> **The task**: An exact copy of every record, with no pictures, please.

> **Given records**:
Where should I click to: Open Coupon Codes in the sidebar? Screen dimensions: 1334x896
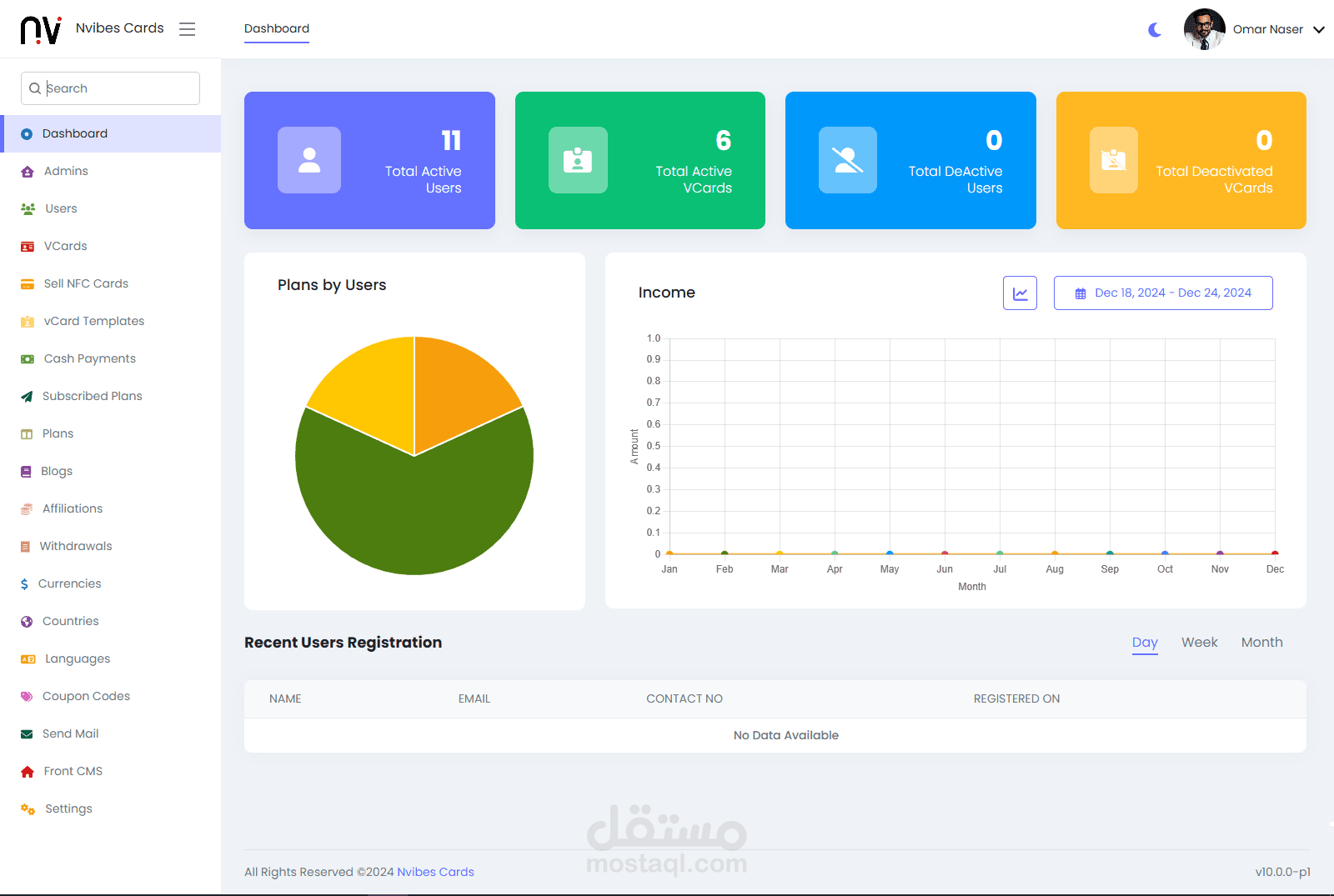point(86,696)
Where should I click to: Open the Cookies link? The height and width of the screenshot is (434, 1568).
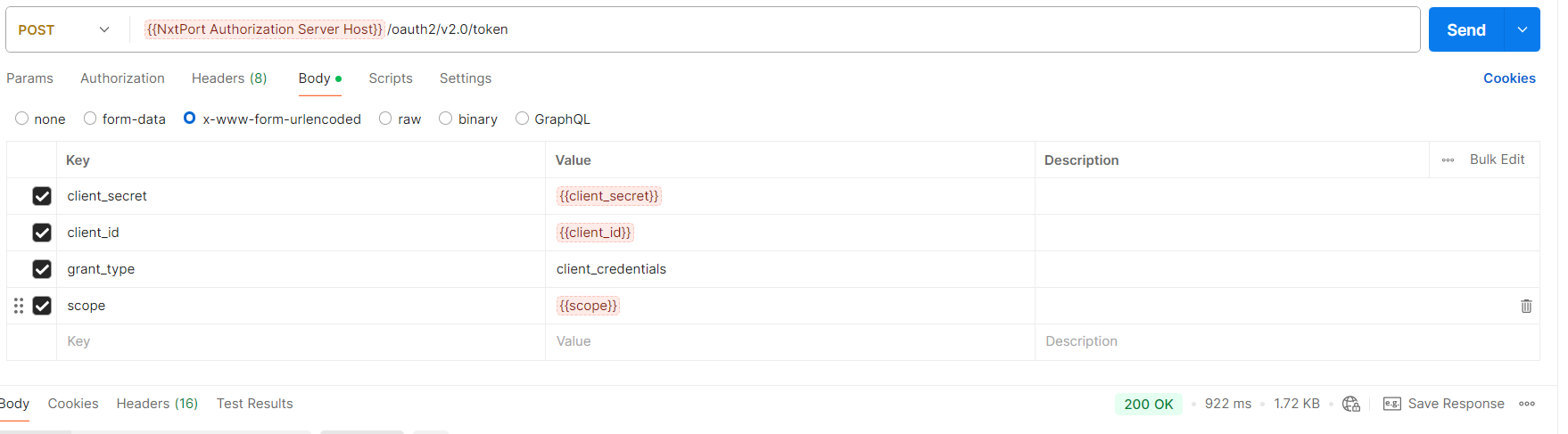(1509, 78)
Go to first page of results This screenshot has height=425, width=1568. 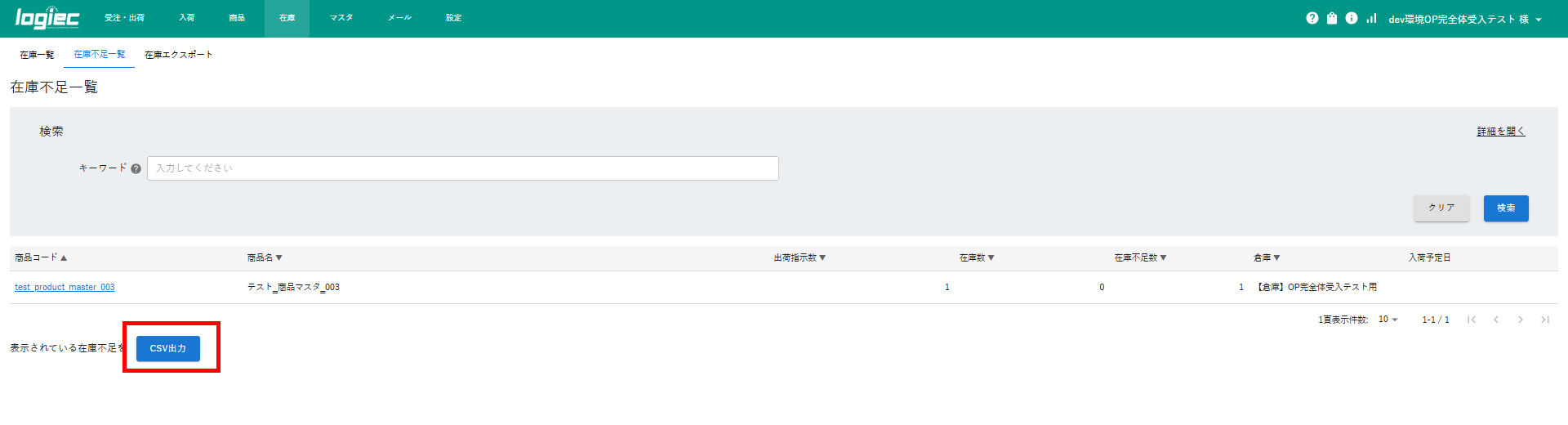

> **Answer below**:
Where should I click to: Open Coupon Codes in the sidebar? Screen dimensions: 1334x896
point(86,696)
Where should I click to: Open the Cookies link? The height and width of the screenshot is (434, 1568).
(1509, 78)
Go to first page of results This screenshot has height=425, width=1568. 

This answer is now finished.